Placed Tuesday in an administrative detention center (CRA) in Nîmes, “Doualemn”, a 59-year-old influencer, was arrested in Montpellier, after a video posted on TikToK. He was put on a plane Thursday afternoon, according to his lawyer, but was sent back to France on Thursday evening, Algeria having “banned him from territory”, according to the Interior Ministry.
“Total contradiction with the rules”
“I issued an expulsion order and the Algerian authorities did not want to let him land on Algerian soil in total contradiction with the rules,” affirmed Bruno Retailleau, referring to texts of international law according to which “the countries are accountable for their own nationals. In the case of this influencer, “there was no need to have a consular pass since proof that he was an Algerian national was established by means of a valid biometric passport,” the minister further affirmed. . “We put forward a certain number of legal arguments” to the police officers who escorted the influencer on the plane “without ever providing them with any specific proof in terms of law,” the minister said.
The socialist mayor of Montpellier and the prefect of Hérault reported one of the “Doualemn” videos on Saturday. If the translation finally established that the term “kill him” had not been pronounced, the video in question “on the other hand called for a severe correction to be given to a man appearing to reside in Algeria”, the prosecutor of the Republic of Algeria said on Tuesday. Republic of Montpellier, Fabrice Belargent. In any case, it is a “call for torture” targeting “an opponent of the current regime in Algeria”, an appeal justifying the withdrawal of his residence permit and his expulsion, declared Thursday morning the prefect of the ‘Hérault, François-Xavier Lauch.

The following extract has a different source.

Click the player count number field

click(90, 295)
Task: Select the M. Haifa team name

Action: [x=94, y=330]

In a context of diplomatic tensions between Paris and Algiers, three Algerians and a Franco-Algerian woman were arrested in recent days in France after posting content online calling for violent acts, often against opponents of the Algerian regime. . According to several Algerian opponents in France, interviewed by AFP, these particularly violent messages intensified after France, a former colonial power, changed its doctrine on Western Sahara. President Emmanuel Macron aligned himself with Spain and the United States at the end of July, believing that the future of Western Sahara fell “within the framework of Moroccan sovereignty”. This caused a warming with Rabat and a new crisis with Algiers, which has no longer maintained diplomatic relations with its neighbor since August 2021.

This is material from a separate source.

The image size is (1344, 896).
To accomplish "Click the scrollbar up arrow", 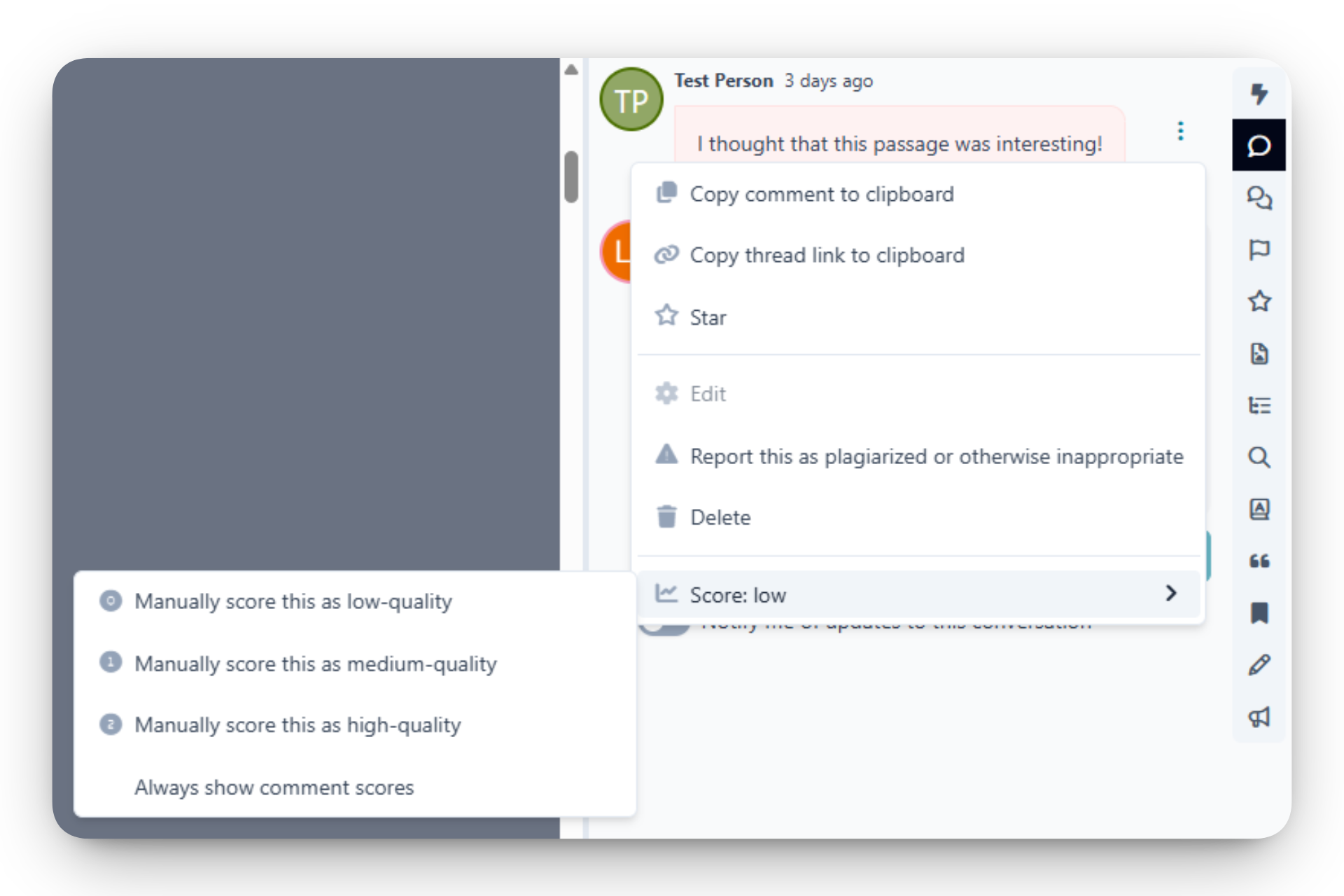I will tap(571, 69).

Boualem Sansal still incarcerated
Another subject of tension between the two countries, on which Bruno Retailleau spoke: the fate of the Franco-Algerian writer Boualem Sansal, 75, imprisoned since mid-November in Algeria for endangering state security, and who has been in a care unit since mid-December. “Can a large country take the honor of keeping someone who is sick and elderly in detention for bad reasons?” said Bruno Retailleau.
The minister also regretted that France is not mobilizing “sufficiently” the visa policy as part of a migration policy that he wants to be more restrictive. “Visas, of course, are an element of France’s influence, but it is also an element of controlling immigration,” he said. “That means fewer visas,” he added, highlighting the fact that France distributed a quarter of the total visas of the European Union with 2.5 million issued in 2023. While the policy of issuing visas is a responsibility shared with the Ministry of Foreign Affairs, Bruno Retailleau called for more “vigilance” from the services of the Quai d’Orsay. “I would like us to be able to monitor very closely the 20 consular posts which are abroad and which distribute the majority of the number of visas for the destination France,” he pleaded.